ServiceNow’s Enterprise Focus
During the quarter, ServiceNow continued to deliver on its enterprise focused solutions. It may have begun as an ITSM focused vendor, but it has enhanced its presence across multiple functions within the organization by simplifying workflows across the enterprise, eliminating silos, and creating seamless interactions. Through its portfolio of products, organizations are now able to deliver an end-to-end employee experience through a single platform. During the quarter, 18 of its top 20 deals included the implementation of at least three products besides the core flagship ITSM product. It is seeing strong demand across its HR service delivery, CSM, and Security Operations products.
To continue to deliver against the demands of these organizations, ServiceNow is investing in four key areas. It is investing in Product and Platform development, with special focus on Machine Learning, mobile user experience and cloud-management capabilities. To enhance customer success, it is restructuring all customer-facing operations including customer success, professional services, training and certification, under the leadership of its Chief Revenue Officer, Dave Schneider. ServiceNow is also investing in talent expansion and finally is focusing on developing its brand.

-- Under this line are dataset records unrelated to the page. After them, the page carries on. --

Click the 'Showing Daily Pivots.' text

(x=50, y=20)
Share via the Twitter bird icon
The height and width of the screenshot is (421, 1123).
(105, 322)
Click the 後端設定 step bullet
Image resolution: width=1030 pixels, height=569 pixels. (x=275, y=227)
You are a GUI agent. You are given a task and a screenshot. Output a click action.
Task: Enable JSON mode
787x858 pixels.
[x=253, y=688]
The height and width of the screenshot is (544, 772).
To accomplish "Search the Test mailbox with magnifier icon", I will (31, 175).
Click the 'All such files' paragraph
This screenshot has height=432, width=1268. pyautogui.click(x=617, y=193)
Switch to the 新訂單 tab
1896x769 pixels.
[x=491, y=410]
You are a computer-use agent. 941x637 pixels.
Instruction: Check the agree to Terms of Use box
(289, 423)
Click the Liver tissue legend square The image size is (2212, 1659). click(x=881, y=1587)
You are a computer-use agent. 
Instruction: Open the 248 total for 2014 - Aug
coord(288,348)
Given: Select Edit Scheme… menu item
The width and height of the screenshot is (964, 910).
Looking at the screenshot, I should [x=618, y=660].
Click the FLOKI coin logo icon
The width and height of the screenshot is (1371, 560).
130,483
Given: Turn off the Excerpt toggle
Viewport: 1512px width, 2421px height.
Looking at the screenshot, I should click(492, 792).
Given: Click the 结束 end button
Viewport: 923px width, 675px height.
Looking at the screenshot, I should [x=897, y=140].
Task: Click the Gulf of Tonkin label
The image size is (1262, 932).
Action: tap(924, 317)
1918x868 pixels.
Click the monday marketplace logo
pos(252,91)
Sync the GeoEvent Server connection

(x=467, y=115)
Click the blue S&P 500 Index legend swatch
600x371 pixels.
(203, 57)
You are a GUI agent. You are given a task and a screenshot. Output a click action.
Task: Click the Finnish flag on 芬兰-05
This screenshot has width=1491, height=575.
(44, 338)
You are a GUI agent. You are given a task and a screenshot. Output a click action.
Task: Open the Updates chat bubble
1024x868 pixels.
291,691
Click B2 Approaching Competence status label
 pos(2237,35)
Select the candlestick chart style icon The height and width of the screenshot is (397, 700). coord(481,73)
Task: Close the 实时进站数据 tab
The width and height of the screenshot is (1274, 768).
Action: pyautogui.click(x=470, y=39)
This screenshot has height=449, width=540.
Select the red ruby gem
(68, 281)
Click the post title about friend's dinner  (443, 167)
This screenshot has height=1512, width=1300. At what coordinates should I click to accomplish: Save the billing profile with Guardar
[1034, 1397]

Questions for ServiceNow’s Board
ServiceNow is a great success story in the SaaS industry. Today the SaaS companies have unprecedented opportunities for growth. Amidst 100,000 seed investments a year in the US alone, the startup world is churning out product after product, many of which could be good acquisitions that can beef up ServiceNow’s product portfolio with a couple of hundred million dollar lines of business.What are those on the company’s radar? Also as Joel Fishbein of BTIG Research speculates, the current year could be a big one for tech consolidation. Last year, ServiceNow had made a few small acquisitions. Does it have some bigger targets in mind for the current year?
Its stock is currently trading at $160.41 with a market cap of $27.8 billion. It had touched a high of $162.60 earlier this month. It has been steadily climbing from the low of $83.42 it had fallen to in March last year.